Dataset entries
»»

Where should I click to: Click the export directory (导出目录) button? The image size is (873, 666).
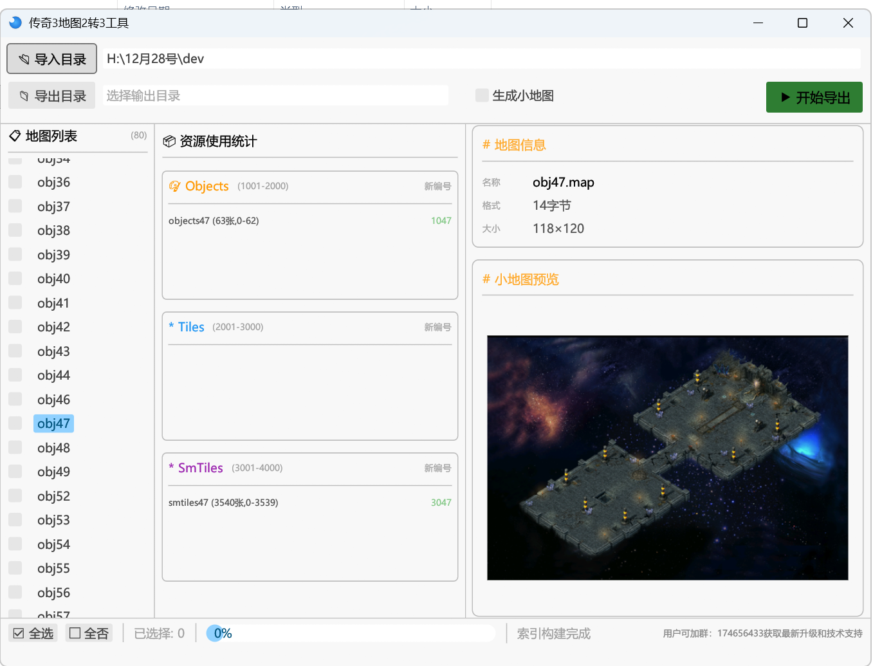pos(51,96)
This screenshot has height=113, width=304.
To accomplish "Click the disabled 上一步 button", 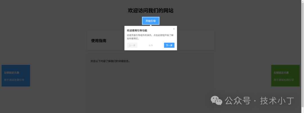I will [132, 45].
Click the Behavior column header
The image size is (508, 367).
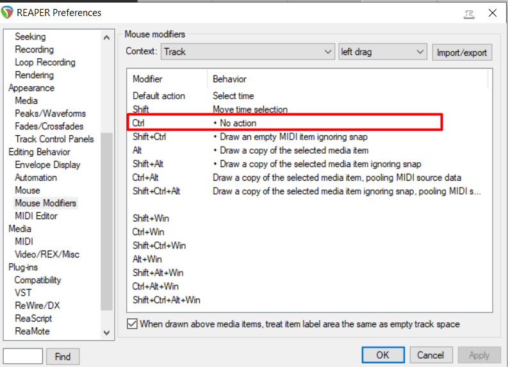pos(229,79)
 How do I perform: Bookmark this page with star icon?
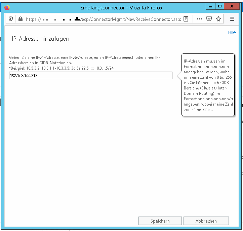click(x=218, y=19)
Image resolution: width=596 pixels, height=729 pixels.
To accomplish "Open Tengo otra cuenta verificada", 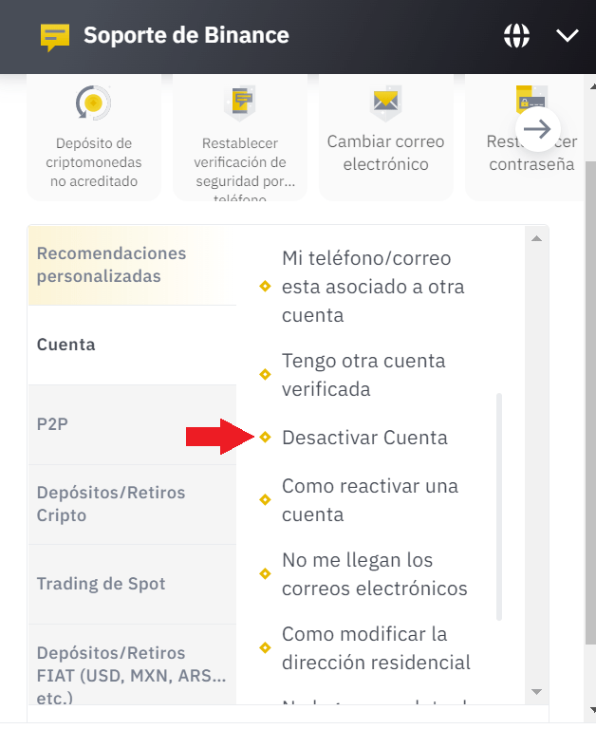I will [x=363, y=375].

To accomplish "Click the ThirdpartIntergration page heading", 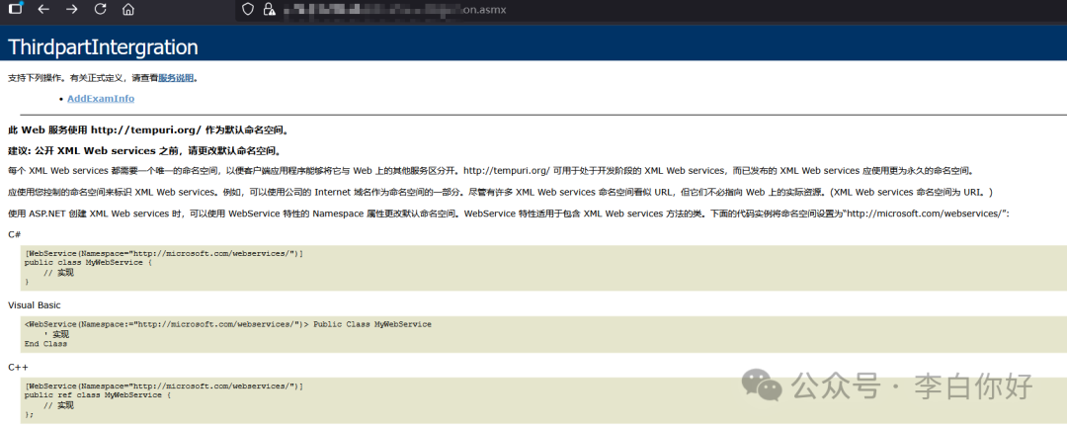I will 103,47.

««

[Requirement]:
Locate the lines above that hold the word "height". Show every one of them.

[Exercise answer]:
This screenshot has height=113, width=304.
Image resolution: width=596 pixels, height=729 pixels.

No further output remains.